The New York City Council passed a bill Tuesday to ban employers from pre-employment testing for cannabis.
The bill prohibits employers from requiring a prospective employee to submit to testing for tetradydrocannabinol (THC) as a condition of employment. The move would put cannabis on the same level as alcohol and scale back a practice that only serves as a barrier to employment.
Opponents of pre-employment testing, like New York City Public Advocate Jumaane Williams who sponsored the bill, argue that testing for THC does more harm than cannabis itself with applicants being rejected for a positive test or applicants not applying to certain jobs at all due to requiring drug tests. “Testing isn’t a deterrent to using marijuana, it’s an impediment to opportunity that dates back to the Reagan era– a war on drugs measure that’s now a war on workers,” Williams said.
As many as 70 percent of companies with more than 2,500 employees use pre-employment drug testing, which covers roughly 40 percent of all jobs. More companies have been moving away from testing for cannabis as it shuts out a large portion of prospective employees amidst expanding legalization of cannabis across the country. A bill was introduced to Congress late last year that protected federal employees from losing their jobs due to cannabis use in legal states, but that bill only protects those who already have jobs.

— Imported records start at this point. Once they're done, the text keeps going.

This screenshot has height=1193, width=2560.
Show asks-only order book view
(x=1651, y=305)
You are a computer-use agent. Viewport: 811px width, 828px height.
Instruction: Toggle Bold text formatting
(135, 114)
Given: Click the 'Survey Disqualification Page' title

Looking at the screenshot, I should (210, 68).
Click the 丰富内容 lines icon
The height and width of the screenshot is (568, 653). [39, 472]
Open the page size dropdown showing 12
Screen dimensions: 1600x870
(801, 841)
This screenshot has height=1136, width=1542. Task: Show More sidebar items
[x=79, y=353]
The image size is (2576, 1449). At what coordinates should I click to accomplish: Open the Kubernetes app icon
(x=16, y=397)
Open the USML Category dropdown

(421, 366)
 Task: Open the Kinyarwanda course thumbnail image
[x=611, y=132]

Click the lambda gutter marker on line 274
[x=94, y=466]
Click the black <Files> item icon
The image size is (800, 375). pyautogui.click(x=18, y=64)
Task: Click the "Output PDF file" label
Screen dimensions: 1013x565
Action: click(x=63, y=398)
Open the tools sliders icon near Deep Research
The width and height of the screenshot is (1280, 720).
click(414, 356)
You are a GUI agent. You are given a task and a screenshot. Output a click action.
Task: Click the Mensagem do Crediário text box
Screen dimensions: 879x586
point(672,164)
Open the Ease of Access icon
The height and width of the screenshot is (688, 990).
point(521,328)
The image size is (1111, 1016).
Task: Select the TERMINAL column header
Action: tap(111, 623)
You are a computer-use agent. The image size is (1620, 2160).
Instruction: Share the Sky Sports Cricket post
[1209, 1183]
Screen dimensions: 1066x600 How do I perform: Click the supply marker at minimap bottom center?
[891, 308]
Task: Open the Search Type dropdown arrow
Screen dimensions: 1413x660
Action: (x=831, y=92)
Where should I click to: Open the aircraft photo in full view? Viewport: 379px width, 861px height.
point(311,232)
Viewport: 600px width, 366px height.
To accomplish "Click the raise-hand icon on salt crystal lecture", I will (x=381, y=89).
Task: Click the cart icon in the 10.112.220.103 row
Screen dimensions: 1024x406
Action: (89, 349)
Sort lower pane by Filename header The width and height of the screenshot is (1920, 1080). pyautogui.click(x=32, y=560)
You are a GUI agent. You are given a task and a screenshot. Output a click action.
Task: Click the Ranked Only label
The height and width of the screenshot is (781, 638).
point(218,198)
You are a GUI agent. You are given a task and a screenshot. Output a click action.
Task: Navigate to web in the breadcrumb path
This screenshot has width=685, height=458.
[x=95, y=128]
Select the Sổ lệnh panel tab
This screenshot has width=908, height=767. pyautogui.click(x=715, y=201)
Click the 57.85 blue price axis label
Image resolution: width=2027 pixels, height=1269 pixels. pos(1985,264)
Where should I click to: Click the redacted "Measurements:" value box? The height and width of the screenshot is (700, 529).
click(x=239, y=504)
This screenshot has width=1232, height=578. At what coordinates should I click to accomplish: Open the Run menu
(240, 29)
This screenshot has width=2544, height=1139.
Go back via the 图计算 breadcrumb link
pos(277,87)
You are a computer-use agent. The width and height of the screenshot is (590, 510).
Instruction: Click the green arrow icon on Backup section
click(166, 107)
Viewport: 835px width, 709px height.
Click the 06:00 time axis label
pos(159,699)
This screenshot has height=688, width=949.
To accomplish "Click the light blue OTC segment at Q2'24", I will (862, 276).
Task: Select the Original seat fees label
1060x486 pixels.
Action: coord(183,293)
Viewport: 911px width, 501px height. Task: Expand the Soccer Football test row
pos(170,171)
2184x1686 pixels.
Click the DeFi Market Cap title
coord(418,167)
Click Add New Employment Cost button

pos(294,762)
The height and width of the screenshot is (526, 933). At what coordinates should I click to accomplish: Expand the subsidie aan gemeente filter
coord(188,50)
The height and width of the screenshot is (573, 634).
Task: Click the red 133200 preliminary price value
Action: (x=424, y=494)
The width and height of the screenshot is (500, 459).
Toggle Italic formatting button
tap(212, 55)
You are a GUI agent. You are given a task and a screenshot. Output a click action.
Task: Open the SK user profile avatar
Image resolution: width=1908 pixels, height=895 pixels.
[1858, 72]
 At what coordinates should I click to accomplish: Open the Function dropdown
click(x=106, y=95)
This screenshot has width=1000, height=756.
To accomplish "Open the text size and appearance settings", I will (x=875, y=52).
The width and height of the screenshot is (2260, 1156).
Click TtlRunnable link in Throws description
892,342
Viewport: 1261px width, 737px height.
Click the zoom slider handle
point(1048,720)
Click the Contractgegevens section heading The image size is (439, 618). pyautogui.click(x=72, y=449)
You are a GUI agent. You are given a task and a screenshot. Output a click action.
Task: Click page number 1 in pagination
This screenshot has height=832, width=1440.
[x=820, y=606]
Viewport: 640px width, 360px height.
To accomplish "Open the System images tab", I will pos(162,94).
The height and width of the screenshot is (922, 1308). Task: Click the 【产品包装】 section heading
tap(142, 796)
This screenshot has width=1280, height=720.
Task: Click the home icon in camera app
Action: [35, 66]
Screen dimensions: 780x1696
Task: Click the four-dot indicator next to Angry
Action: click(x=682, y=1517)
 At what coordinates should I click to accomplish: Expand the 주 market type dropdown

The bill provides exceptions for security-sensitive jobs and jobs that are tied to a federal or state contract or grant as the city can’t pre-empt state or federal law. Williams said the exceptions grew out of the negotiations to move the bill forward, but he hopes to see it changed in the future. “If you ingest weed in whatever manner a month ago, I’m not sure how that prevents you from doing your job now,” Williams said.